I am trying to make a scatterplot using ggplot2
in which the diameter of the points is of the same dimensions as the variables on the axes and should have the same scale. This problem is laid out well in this question as well as this one, which was resolved by drawing ellipses on the graph (nowadays done with geom_circle
from ggforce
. However, for my application I need to draw thousands of points, which is quick using geom_point
but very slow using geom_circle
. Is there a way to scale geom_point
to the scale of the axes?
As an example of the problem, this graph shows the discrepancy in scales using scale_radius
:
x <- runif(20, 0, 20)
y <- runif(20, 0, 20)
radius <- runif(20, 0, 4)
df <- data.frame(x = x, y = y, size = radius)
library(ggplot2)
p <- ggplot(
data = df,
mapping = aes(
x = x,
y = y,
size = radius
)
) +
geom_point() +
coord_fixed() + xlim(0, 20) + ylim(0, 20) +
scale_radius(range = c(min(radius), max(radius)))
p
I have tried using scale_radius
and scale_continuous
, but both use a scale that is arbitrary with relation to the axis scales (scale_radius
also does not scale such that a point of size 0 displays with size 0). I had the idea of accessing the plot size using ggplot_build
and scaling the point sizes accordingly. I can access the plot range using ggplot_buil(p)$layout$get_scales(i=1)
or layer_scales(p)
, but no variables appear to correspond to the size of the plot in the units that scale_radius
uses.
Using 2000 circles and max radius of 1 (ie max diameter 2), I get a ~5-7x speedup using a lower poly resolution per circle. You might also look at your output device and try ragg
, which is faster than cairo still offers nice anti-aliasing.
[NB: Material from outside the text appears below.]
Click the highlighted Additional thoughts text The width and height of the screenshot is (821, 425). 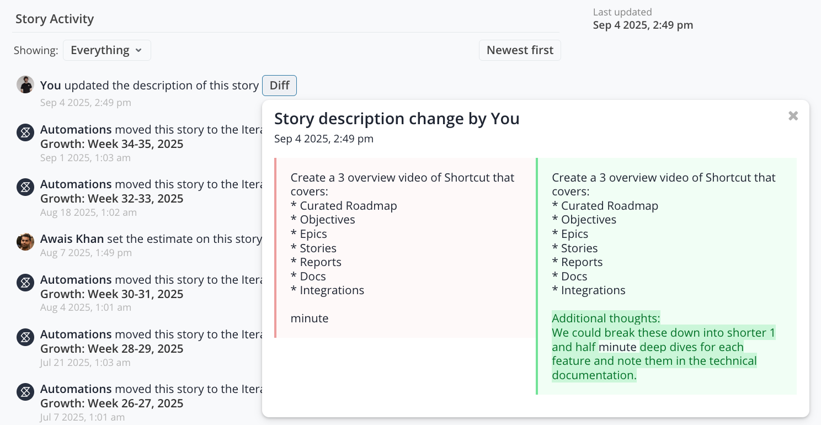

ggplot(df, aes(x0 = x, y0 = y, r = radius)) +
ggforce::geom_circle(n = 20) + #5-7x faster than default
coord_fixed()
Still looks pretty good, with 1.5 sec render time on my system.
(You might also consider defining your plot window range using coord_fixed(xlim = c(0,20), ylim = c(0,20))
since that will have the effect of zooming in on that viewing window instead of cropping out all data points out outside it, as your xlim()
and ylim()
(shortcuts for scale_x_continuous(limits = ...)
and scale_y_continuous(limits = ...)
. It's not an issue for geom_point
but for geom_circle
your approach will result in cut-off circles.)